** To be done **
Please copy every line of the material below word for word. Leave the pictures out of your copy.

** Extracted data **
::::::

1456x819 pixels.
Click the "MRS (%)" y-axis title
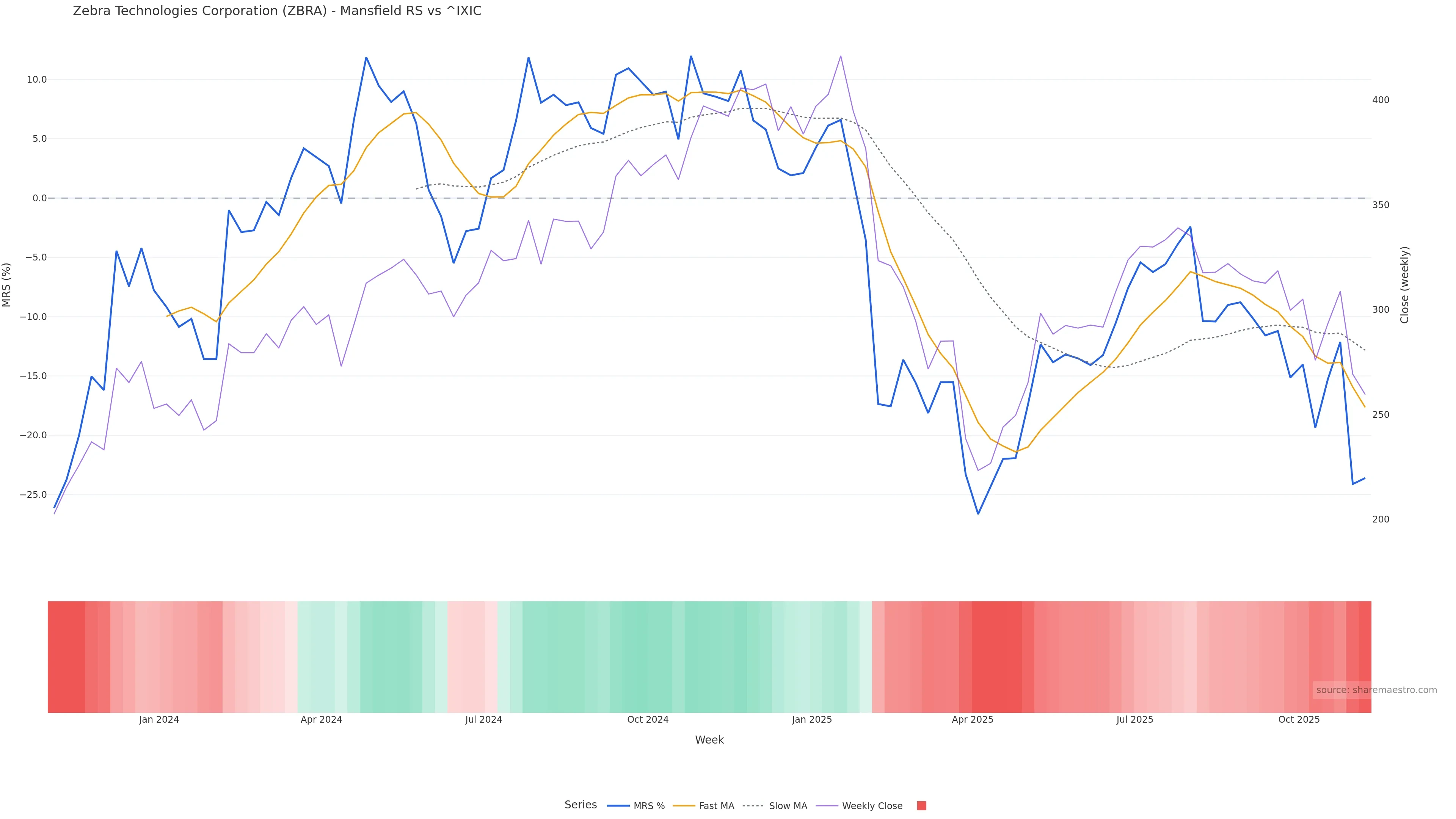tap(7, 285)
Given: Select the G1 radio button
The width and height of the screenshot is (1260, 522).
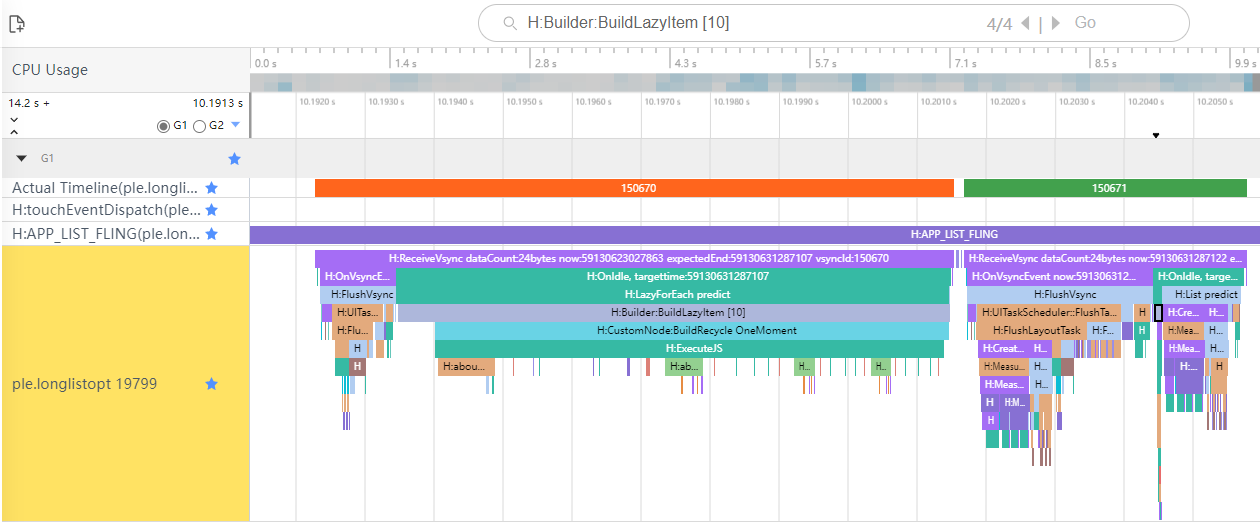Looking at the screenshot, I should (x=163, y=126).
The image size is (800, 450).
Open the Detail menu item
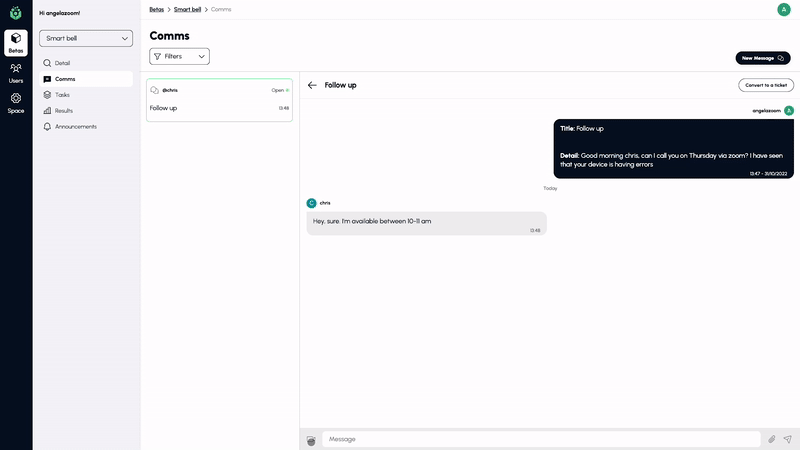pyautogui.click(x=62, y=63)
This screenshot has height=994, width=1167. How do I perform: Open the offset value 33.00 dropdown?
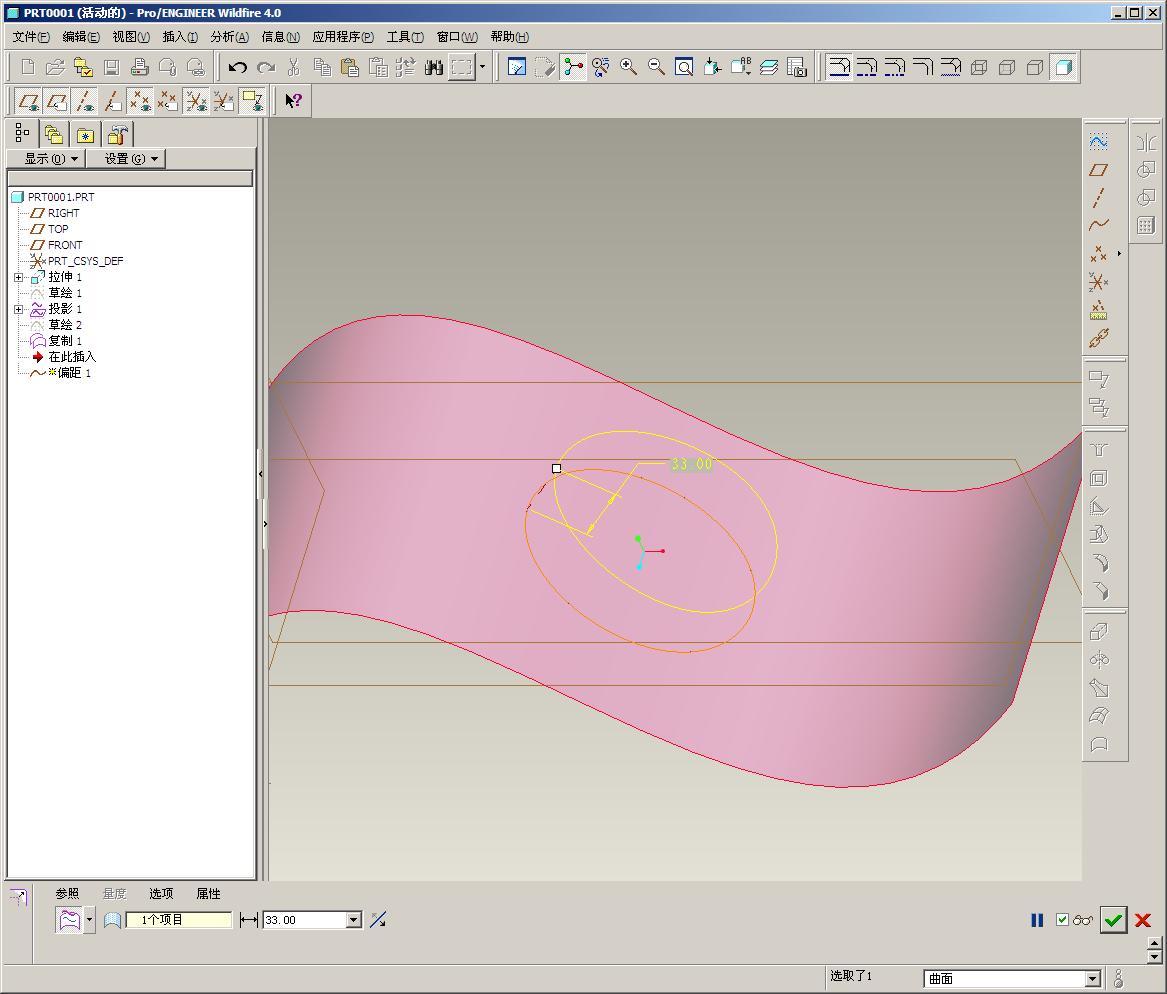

::::::

** Correct response **
1456x819 pixels.
Click the "MRS (%)" y-axis title
tap(7, 285)
Given: Select the G1 radio button
The width and height of the screenshot is (1260, 522).
Looking at the screenshot, I should (x=163, y=126).
The image size is (800, 450).
Open the Detail menu item
pyautogui.click(x=62, y=63)
This screenshot has height=994, width=1167. How do I perform: Open the offset value 33.00 dropdown?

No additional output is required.